Die Mongolei war von Anfang an als ein Highlight auf unserer Reise geplant, entsprechend gross war und ist die Vorfreude auf dieses Overlander-Eldorado. Trotzdem fühlte sich der Grenzübertritt vor ein paar Tagen für uns nicht auf Anhieb als etwas Ausserordentliches an. Wir sind so stark mit dem „Tagesgeschäft“ (Übernachtungsplatz suchen, Benzin auftreiben, Lebensmittel kaufen, Routenplanung, Waschen, Putzen, Kochen etc.) beschäftigt, dass wir mitunter das Reisen in diesen exotischen Ländern als etwas normales betrachten.  Zwischendurch müssen wir uns selber daran erinnern, dass wir da gerade etwas sehr verrücktes machen! Die Tagesroutine hat uns aber auch geholfen, Schritt für Schritt in die Reise zu versinken. Wer direkt in den Iran, nach Turkmenistan, Sibirien oder in die Mongolei fliegt, wird den Unterschied zur Heimat viel stärker als Kulturschock wahrnehmen als wir. Meistens machen wir  Schritte, welche uns Tag für Tag kulturell und geografisch weiter von zu Hause weg bringen, ab und zu aber auch wieder zurück (z.B. die Tage mit Nina in Ulan Ude). Doch es bleiben kleine, gut verdaubare Schritte, ein wunderbarer Vorteil wenn man mit dem eigenen Fahrzeug die Welt bereist. Wir können es nur weiterempfehlen!

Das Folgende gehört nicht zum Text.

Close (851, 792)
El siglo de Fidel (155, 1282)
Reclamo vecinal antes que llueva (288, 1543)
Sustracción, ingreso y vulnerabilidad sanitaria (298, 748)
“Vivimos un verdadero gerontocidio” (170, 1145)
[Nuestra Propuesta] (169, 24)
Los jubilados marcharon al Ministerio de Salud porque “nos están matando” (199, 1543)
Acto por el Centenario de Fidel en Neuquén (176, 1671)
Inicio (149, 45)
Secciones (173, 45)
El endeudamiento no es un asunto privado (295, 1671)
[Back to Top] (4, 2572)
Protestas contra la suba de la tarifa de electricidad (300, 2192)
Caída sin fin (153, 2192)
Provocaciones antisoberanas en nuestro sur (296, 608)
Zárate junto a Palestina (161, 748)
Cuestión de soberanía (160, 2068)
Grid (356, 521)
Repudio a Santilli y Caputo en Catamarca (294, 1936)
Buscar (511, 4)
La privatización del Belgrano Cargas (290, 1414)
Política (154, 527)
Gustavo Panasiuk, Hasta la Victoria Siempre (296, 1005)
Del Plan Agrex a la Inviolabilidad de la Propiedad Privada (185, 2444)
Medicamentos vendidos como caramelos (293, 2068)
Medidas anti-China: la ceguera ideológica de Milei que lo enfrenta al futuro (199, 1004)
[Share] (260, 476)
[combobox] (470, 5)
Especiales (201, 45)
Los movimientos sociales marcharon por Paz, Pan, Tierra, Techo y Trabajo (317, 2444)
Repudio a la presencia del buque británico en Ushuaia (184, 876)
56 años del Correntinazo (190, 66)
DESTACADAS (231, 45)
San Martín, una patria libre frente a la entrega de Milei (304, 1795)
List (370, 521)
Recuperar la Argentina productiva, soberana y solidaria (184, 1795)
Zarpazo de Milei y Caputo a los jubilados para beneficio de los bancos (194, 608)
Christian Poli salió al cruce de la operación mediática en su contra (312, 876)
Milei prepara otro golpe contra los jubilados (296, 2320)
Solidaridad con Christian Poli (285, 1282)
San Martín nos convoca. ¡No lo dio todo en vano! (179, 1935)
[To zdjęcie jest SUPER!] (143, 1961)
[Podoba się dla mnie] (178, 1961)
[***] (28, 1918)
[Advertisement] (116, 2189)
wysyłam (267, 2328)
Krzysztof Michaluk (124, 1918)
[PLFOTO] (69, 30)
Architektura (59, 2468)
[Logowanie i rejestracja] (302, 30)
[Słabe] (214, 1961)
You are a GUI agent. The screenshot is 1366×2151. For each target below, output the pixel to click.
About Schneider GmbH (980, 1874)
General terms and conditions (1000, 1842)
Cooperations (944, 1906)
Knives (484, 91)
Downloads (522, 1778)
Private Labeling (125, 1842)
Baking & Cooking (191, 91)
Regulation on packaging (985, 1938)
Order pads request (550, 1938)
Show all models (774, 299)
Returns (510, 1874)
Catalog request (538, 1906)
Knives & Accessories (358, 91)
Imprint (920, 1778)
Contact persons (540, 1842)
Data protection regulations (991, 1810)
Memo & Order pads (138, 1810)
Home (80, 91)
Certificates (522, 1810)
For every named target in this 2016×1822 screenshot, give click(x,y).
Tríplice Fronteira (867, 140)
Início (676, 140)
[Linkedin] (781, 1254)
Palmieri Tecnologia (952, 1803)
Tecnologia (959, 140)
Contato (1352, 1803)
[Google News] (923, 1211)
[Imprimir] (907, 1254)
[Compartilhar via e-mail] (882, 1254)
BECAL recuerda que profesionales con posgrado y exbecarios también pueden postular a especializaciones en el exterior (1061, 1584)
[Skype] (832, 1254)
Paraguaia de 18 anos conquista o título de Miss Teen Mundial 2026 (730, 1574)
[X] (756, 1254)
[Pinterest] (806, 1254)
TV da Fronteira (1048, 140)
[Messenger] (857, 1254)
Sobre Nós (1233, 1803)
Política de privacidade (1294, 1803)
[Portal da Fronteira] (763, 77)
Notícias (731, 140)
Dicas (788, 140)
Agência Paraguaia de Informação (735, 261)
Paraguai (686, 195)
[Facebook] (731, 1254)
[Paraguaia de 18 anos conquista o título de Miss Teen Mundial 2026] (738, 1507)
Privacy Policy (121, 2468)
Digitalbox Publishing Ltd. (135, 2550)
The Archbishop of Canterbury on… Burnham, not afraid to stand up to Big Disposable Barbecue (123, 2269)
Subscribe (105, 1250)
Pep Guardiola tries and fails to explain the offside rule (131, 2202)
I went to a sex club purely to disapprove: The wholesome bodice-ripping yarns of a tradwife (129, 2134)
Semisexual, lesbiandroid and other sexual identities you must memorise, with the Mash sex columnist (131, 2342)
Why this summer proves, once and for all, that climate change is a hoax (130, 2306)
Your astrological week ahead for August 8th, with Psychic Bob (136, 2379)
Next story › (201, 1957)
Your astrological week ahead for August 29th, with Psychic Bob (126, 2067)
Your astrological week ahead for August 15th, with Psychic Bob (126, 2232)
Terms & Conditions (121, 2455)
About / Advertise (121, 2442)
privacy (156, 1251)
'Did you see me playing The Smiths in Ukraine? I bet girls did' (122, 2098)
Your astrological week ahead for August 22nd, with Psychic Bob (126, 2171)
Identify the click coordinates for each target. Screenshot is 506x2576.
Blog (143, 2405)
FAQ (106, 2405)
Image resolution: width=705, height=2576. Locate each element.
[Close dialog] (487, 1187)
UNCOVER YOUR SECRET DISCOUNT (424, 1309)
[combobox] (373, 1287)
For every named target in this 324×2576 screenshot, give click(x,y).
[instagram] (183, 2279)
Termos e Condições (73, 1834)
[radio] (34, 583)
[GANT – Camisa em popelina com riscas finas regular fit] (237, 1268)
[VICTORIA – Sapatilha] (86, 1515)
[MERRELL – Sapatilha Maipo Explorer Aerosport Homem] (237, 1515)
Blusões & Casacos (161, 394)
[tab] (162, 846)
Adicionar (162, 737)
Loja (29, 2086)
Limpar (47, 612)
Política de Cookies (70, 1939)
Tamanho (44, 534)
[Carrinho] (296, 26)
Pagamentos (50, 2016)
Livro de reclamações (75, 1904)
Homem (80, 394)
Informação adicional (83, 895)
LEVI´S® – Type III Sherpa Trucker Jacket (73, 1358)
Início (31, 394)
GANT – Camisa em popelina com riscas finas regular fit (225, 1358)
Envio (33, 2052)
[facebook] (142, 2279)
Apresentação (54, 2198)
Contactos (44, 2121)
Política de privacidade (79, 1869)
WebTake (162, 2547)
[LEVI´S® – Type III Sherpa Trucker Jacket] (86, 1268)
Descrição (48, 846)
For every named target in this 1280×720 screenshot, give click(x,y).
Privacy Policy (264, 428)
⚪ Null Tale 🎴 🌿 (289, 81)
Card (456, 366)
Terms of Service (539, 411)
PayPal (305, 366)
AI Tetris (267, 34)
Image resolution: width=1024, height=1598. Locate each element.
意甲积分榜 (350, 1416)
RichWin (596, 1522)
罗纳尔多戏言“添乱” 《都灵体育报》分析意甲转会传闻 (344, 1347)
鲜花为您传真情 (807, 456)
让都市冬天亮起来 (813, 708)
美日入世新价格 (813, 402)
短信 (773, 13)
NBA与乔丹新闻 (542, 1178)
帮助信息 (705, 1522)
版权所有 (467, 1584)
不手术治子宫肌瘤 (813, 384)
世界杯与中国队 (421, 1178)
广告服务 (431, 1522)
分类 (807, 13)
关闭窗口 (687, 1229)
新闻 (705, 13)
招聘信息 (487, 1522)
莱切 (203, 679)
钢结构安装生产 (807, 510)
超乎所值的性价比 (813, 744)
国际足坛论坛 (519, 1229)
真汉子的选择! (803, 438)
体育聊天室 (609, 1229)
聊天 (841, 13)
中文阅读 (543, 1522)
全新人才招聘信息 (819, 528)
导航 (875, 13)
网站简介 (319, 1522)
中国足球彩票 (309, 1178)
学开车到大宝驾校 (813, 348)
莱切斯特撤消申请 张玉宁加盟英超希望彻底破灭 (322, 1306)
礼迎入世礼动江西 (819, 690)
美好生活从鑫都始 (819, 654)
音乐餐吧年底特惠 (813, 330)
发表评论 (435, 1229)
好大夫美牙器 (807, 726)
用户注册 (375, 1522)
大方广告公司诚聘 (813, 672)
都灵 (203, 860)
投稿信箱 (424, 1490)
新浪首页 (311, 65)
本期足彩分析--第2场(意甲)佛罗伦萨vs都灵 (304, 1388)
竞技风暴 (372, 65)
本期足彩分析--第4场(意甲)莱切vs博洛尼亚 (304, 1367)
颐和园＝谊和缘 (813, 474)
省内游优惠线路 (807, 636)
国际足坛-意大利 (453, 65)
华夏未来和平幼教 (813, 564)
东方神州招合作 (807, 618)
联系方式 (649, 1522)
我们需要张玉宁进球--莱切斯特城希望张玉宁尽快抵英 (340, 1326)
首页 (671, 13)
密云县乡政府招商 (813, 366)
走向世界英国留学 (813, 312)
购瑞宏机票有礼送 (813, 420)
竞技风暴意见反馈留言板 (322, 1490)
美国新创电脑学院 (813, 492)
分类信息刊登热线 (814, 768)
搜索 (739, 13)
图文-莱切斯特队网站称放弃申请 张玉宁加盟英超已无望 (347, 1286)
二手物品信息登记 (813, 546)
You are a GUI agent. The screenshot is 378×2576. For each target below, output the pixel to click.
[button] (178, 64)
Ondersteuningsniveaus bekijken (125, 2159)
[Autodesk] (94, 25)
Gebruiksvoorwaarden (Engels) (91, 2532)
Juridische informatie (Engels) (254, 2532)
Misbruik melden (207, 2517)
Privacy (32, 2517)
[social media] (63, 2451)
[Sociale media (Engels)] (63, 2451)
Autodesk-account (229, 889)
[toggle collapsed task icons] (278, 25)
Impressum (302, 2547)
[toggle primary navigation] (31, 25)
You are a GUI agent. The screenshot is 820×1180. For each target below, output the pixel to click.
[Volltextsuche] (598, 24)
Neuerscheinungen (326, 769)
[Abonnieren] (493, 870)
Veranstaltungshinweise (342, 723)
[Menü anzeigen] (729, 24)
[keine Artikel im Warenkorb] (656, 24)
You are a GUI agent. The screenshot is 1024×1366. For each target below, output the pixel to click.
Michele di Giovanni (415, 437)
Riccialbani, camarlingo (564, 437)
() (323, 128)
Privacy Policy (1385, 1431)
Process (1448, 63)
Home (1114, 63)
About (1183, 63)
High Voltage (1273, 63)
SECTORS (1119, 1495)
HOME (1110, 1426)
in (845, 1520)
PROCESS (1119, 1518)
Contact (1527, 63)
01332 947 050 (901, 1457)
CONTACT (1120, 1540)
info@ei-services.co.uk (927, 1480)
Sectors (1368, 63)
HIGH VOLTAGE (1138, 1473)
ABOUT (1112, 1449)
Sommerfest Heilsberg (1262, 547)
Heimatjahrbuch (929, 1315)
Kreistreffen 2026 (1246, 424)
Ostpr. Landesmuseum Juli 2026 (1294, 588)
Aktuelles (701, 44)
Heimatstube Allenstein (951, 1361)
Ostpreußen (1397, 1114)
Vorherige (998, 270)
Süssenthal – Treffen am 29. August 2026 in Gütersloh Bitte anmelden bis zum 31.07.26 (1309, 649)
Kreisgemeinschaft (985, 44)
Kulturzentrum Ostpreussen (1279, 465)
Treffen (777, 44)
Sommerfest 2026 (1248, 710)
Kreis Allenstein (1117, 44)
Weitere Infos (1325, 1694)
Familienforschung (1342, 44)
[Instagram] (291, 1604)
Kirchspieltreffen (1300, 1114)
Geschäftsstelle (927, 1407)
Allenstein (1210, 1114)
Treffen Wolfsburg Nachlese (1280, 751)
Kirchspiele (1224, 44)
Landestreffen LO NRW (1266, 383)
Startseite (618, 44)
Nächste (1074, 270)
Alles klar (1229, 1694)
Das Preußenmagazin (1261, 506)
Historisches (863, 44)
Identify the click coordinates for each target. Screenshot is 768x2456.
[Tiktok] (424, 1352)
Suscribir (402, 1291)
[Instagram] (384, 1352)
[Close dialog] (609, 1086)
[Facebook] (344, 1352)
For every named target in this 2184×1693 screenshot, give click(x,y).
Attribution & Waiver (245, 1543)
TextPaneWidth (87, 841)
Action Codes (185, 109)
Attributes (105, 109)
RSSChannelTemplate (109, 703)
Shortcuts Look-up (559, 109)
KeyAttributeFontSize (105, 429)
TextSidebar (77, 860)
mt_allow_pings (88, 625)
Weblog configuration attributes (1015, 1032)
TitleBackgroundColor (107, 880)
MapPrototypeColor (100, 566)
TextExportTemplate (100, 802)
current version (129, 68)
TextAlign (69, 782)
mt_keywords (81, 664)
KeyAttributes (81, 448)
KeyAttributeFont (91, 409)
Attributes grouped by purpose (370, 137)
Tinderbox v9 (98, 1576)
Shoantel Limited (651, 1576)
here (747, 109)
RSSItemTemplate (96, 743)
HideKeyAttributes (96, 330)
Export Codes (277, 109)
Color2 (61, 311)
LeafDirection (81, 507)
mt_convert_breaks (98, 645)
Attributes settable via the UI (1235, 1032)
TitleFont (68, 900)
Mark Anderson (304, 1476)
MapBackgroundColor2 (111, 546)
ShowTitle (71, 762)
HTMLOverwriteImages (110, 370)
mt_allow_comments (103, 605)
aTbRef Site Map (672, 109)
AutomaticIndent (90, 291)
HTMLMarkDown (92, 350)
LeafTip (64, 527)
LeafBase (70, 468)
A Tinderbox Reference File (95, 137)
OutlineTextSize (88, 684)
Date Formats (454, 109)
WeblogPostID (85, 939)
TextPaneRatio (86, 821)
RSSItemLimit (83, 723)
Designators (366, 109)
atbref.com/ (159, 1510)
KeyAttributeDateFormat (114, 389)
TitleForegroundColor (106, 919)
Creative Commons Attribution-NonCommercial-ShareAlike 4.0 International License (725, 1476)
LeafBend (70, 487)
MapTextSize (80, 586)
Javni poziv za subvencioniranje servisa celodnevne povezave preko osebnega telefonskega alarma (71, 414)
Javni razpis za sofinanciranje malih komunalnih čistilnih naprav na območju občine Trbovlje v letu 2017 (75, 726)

Liebe Grüsse von den Glückspilzen


Antworten

  1. Es ist wunderschön mit all den schönen Fotos , den intressanten Texten und den Begegnungen ein wenig teilnehmen zu können an eurem unglaublich schönen Erlebnis. Danke das ich es auch lesen und teilen darf. Herzliche Grüsse aus Lyss Ruth

  2. Hoi zäme
    Spannende Reise die ihr da macht.
    In vier Wochen gehts auch bei mir los, vielleicht kreuzen sich ja unsere Wege mal in Südamerika. Also vorsichtig fahren wenn ihr zwei Velofahrern begegnet;-)
    Weiterhin viel Spass, gutes Gelingen, tolle Eindrücke und prägende Begegnungen.

    Luki

  3. Hallo, meine lieben Freunde!
    Ich bin froh, dass Ihre Reise so gut geht. Sie finden neue Freunde-Reisen)))
    Ich bin sehr interessiert zu lesen)))

  4. hola pfusbusser!
    schöne geschichten, macht spass zu lesen – weiter so :-)
    un abrazo aus canoa ecuador, wo wir nun für 2 monate ein hostal führen.